• Исходный текст
━━━━━━

Но вернемся к версии Мурнау. Сюжет его фильма следующий, архангел Михаил и Сатана заключают пари. В фильме Сокурова этот пролог на небесах дан с помощью прекрасной в стиле немецкого экспрессионизма цитатой из классической живописи: над пейзажем, весьма живописным, прямо указывающим нам на то, откуда взята цитата (Альтдорфер. Битва Дария и Александра Македонского) нависла болтающаяся на цепи причудливая рамка. Точно такая же рамка доминирует и над всей изображенной битвой в картине Альтдорфера. Вот она, власть классической живописи над языком современного кино, вот он, кадр, напоминающий отжившую картину. С нее слетает белоснежная материя и кружится над пейзажем, напоминающим компьютерное увеличение задника шедевра Альдольфера, задника укрупненного, а следовательно, акцентированного по замыслу режиссера. И опять чувствуется все тот же немецкий экспрессионизм с его любовью к цитатам из классической живописи, с его живописной выстроенностью кадра, за что и упрекали в свое время Мурнау.

В фильме немецкого режиссера Сатана утверждает, что может совратить любого человека, живущего на Земле. Предметом пари становится Фауст (Геста Экман) – знаменитый ученый алхимик. На его город Сатана насылает чуму. Фауст пытается найти лекарство. Здесь невольно вспоминается знаменитый дерзкий девиз Парацельса: «Лечу чуму!». Но в фильме Парацельс‑Фауст терпит поражение. В ярости он швыряет свои книги в огонь, но на страницах одной из них проступает заклинание вызова демона. В отчаянии Фауст Мурнау отправляется с этой книгой в полночь на перекресток и произносит заклинание. К нему является Мефистофель (Эмиль Яннингс) в образе злобного ведьмака. Этот ведьмак прекрасно воплощен в образе уродливого ростовщика в фильме Сокурова: у него нет половых признаков, а сзади торчит маленький хвост, сама его фигура настолько диспропорциональна, что скорее напоминает какого‑то гуманоида, а не человека. В обмен на душу Мефистофель из картины Мурнау дает Фаусту власть оживлять мертвых. Фауст оживляет одного умершего от чумы и потрясенные горожане начинают нести к нему мертвецов. Однако у первой женщины, которую он собирается оживить, зажат в руке крест, и магия Мефистофеля оказывается бессильной. Разъяренная толпа гонит ученого камнями в его лабораторию. Если говорить о страсти немецких экспрессионистов к цитатам известных мастеров мировой живописи, то в связи с фильмом Мурнау следует вспомнить, что в своем «Фаусте» он показывает больного чумой в странной укороченной перспективе, отчего ступни ног его кажутся огромными (при этом вспоминается «Снятие с креста» Мантеньи и Гольбейна).

Эти же картины будет цитировать, на мой взгляд, без особого успеха и Звягинцев в своем нашумевшем «Возвращении».

━━━━━━

• Список записей
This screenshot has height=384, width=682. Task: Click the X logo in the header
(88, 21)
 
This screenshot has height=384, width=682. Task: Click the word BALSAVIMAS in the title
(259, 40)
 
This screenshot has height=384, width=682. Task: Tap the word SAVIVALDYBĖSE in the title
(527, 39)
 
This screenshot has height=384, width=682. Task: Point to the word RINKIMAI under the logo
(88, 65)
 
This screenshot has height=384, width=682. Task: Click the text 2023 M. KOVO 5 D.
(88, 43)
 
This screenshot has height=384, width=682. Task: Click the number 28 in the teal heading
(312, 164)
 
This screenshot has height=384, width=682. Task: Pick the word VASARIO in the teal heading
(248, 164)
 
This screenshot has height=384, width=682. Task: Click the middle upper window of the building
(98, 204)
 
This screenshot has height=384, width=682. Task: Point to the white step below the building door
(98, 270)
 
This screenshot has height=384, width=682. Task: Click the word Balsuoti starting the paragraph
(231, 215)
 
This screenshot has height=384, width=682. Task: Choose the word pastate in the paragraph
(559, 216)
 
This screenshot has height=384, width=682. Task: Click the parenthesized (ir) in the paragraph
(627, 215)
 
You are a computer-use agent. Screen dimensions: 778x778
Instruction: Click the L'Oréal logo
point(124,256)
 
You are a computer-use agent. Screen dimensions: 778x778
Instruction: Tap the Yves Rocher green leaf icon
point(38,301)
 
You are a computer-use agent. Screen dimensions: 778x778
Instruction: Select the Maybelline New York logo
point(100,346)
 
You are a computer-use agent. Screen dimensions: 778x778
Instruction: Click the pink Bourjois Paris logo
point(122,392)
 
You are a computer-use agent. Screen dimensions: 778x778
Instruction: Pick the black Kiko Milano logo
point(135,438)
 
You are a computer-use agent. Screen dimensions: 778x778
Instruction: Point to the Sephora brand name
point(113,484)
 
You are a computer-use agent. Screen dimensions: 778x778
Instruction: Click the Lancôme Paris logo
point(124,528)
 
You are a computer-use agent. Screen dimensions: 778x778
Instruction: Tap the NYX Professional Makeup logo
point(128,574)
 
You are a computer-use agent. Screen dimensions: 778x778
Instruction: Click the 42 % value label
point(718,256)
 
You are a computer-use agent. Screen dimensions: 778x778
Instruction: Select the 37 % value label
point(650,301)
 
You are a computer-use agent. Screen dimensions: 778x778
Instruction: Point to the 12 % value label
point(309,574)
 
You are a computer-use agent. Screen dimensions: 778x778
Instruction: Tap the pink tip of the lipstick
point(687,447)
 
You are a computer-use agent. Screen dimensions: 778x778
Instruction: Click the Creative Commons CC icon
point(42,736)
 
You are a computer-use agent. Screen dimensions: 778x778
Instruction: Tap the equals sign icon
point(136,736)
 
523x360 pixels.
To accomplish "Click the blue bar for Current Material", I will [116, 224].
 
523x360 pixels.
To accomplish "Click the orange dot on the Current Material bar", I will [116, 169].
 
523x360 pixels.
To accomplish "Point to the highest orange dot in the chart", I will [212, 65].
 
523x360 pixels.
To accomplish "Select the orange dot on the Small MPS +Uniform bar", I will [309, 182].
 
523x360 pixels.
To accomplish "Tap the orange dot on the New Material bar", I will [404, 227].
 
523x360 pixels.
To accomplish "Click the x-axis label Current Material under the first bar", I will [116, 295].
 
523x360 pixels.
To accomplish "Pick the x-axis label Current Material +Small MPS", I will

━━━━━━

• Обязательные задания
• 1. Согласуются ли с исходным текстом утверждения: (a) в фильме Мурнау роль Фауста исполняет Эмиль Яннингс; (b) Мефистофель дает Фаусту власть оживлять мертвых в обмен на душу; (c) в ярости Фауст бросает свои книги в реку? Ответьте «да» или «нет» на каждое и приведите решающие слова исходного текста дословно.
• 2. Найдите в списке все строки, где встречается слово «word», и перепишите их. Регистр букв учитывается.

• Решения заданий
• 1.
(a) Нет: «Предметом пари становится Фауст (Геста Экман) – знаменитый ученый алхимик.»
(b) Да: «В обмен на душу Мефистофель из картины Мурнау дает Фаусту власть оживлять мертвых.»
(c) Нет: «В ярости он швыряет свои книги в огонь»

• 2.
This screenshot has height=384, width=682. Task: Click the word BALSAVIMAS in the title
This screenshot has height=384, width=682. Task: Tap the word SAVIVALDYBĖSE in the title
This screenshot has height=384, width=682. Task: Point to the word RINKIMAI under the logo
This screenshot has height=384, width=682. Task: Pick the word VASARIO in the teal heading
This screenshot has height=384, width=682. Task: Click the word Balsuoti starting the paragraph
This screenshot has height=384, width=682. Task: Choose the word pastate in the paragraph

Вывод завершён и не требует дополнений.